Von Ulrike Derndinger

Di, 02. Januar 2018

Ettenheim

RÜCKBLICK 2017: Das was das Jahr in der Gemeinde Meißenheim.

Prägendstes Ereignis in diesem Jahr war in Meißenheim die Bürgermeisterwahl. Zwischen zwei Kandidaten entschieden sich die Wählerinnen und Wähler für den Amtsinhaber Alexander Schröder, der nach seiner ersten Amtszeit wiedergewählt wurde. Das Ergebnis zeigt den großen Rückhalt der Gemeinde. Der 44-Jährige brachte es auf 89,9 Prozent der abgegebenen Stimmen, die Wahlbeteiligung lag bei rund 61 Prozent. Schröders Gegenkandidat Gerhard Bidermann (53) aus Kürzell holte 9,5 Prozent der Stimmen.

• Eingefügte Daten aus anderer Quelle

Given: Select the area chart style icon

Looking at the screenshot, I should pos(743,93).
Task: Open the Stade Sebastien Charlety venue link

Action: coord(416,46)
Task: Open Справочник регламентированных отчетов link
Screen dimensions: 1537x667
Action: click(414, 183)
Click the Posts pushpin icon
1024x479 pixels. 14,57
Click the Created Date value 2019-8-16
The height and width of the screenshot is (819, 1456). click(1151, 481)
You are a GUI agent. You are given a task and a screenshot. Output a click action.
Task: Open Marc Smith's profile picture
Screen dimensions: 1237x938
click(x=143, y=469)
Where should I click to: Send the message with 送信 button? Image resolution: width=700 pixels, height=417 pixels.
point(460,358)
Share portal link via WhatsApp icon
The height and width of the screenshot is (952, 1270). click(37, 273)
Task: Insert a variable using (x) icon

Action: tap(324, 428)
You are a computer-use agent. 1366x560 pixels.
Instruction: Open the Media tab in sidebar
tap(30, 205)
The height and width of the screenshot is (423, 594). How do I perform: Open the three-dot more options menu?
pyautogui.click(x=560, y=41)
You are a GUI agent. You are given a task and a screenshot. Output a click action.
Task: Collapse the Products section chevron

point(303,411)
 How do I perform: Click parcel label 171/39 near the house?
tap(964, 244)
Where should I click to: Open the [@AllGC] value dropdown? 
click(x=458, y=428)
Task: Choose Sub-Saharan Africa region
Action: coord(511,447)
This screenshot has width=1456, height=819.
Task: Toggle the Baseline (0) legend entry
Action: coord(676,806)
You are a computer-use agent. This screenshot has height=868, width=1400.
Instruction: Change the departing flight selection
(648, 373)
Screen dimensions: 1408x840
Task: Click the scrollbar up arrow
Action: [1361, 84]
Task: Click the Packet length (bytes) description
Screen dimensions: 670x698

Neben den Wahlen wurde auch gefeiert. Anlass war der 750. Geburtstag von Meißenheim, den das Dorf gebührlich, Stück für Stück, durchs Jahr hindurch mit Programmpunkten wie dem Genussradeln von einer guten Speise zur anderen oder dem etwas anderen Neujahrsempfang mit einem Auftritt der beiden Dorforiginale Bodde-Joggels-Brüder, würdigte. Höhepunkt des Festjahrs war für viele der Kulturabend im Oktober, an dem die Meißenheimer ihr Showtalent in einer unterhaltsamen Revue zeigten. Begleitet wurde sie von einem Drei-Gänge-Menü.

Zwischendurch hat die Verwaltung auch mal zum Spaten gegriffen, um das Gewerbegebiet "Dreschschopf" in Kürzell aus der Taufe zu heben. Dabei handelt es sich um das ehemalige "Europa-Farm"-Gelände. Unter anderem die Kürzeller Schreinerei Geppert (Allmannsweierer Straße) zieht hier her, weil es ihr in der Allmannsweierer Straße zu eng geworden ist. Ein weiterer Umzug ist bereits abgeschlossen. Die Verwaltung siedelte ins neue Rathaus um. Das Ufo, wie es auch genannt wird, wurde im März bezogen.